◆ WHAT IS REQUIRED ◆
The passage on Indian B-Schools says portfolios now matter as much as CVs. Using only the passage, explain why in one to three sentences.

THE TRAJECTORY IN leading Indian B-Schools is positive—output has grown and quality concentration is visible. The next frontier is quality with relevance. We need more scholarship that clears rigorous bars (FT50, UTD24, ABS-4*, ABDC-A*) while staying anchored to problems that matter to practice and policy. That requires better data access through industry MoUs, incentives that value quality and impact (not just counts), and a stronger culture of replicability and open methods.
Across recent cycles, placements have been resilient, though the role mix is shifting. Recruiters increasingly demand evidence of AI-augmented productivity— students who can show how analytics or automation improved a decision or process. Consulting, BFSI, analytics, and B2B/SaaS-oriented roles remain steady. Internships and live projects matter more to final conversions. Consequently, portfolios now matter as much as CVs: code notebooks, dashboards, demo videos, and reflective memos that demonstrate capability in action.

◆ MATERIAL ◆
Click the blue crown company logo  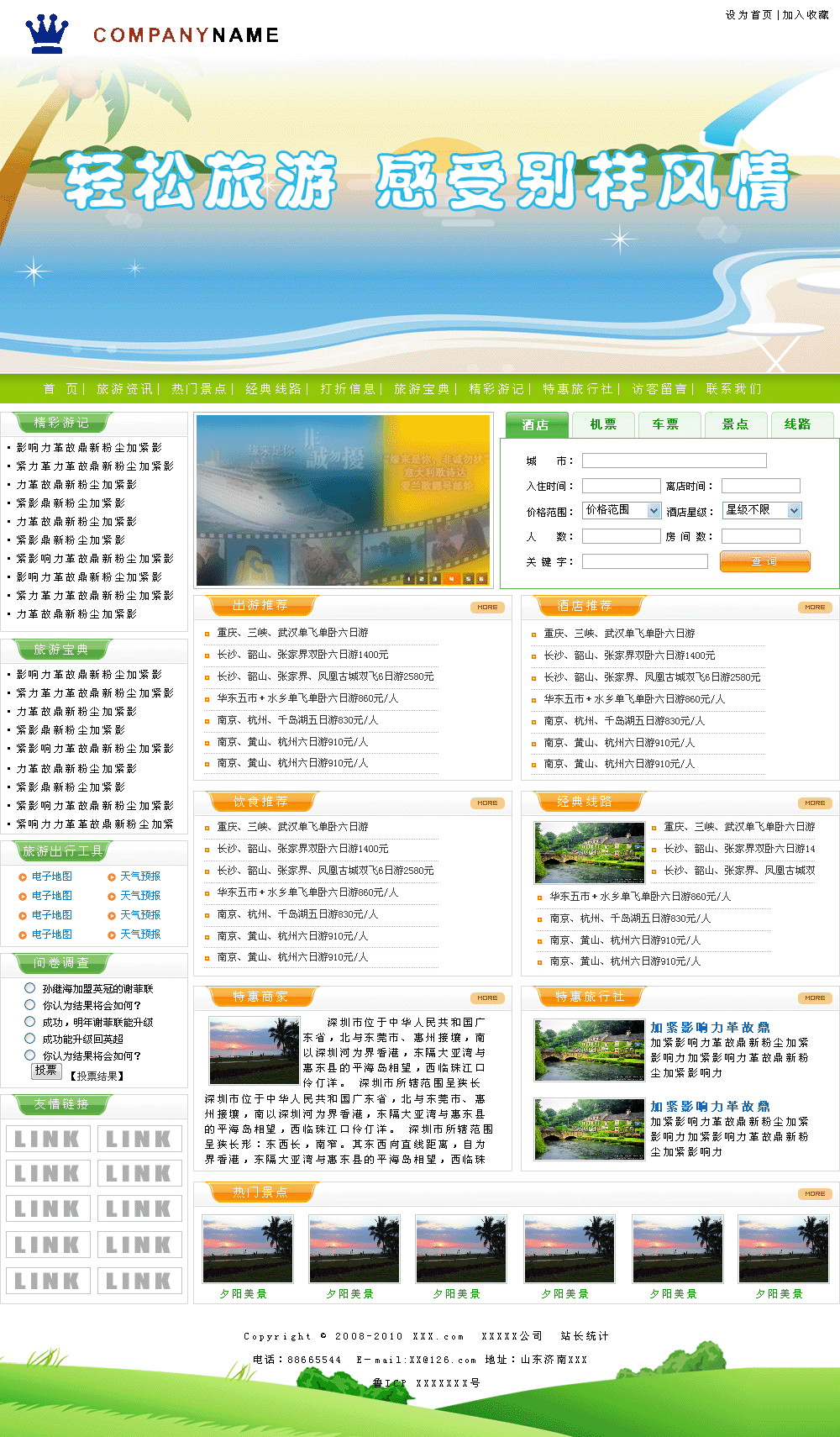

◆ FINISHED ANSWER ◆
Recruiters increasingly want evidence of AI-augmented productivity, meaning students who can show how analytics or automation improved a decision or process, and internships and live projects now count for more in final conversions. Because of this, work that demonstrates capability in action, such as code notebooks, dashboards, demo videos and reflective memos, now matters as much as a CV.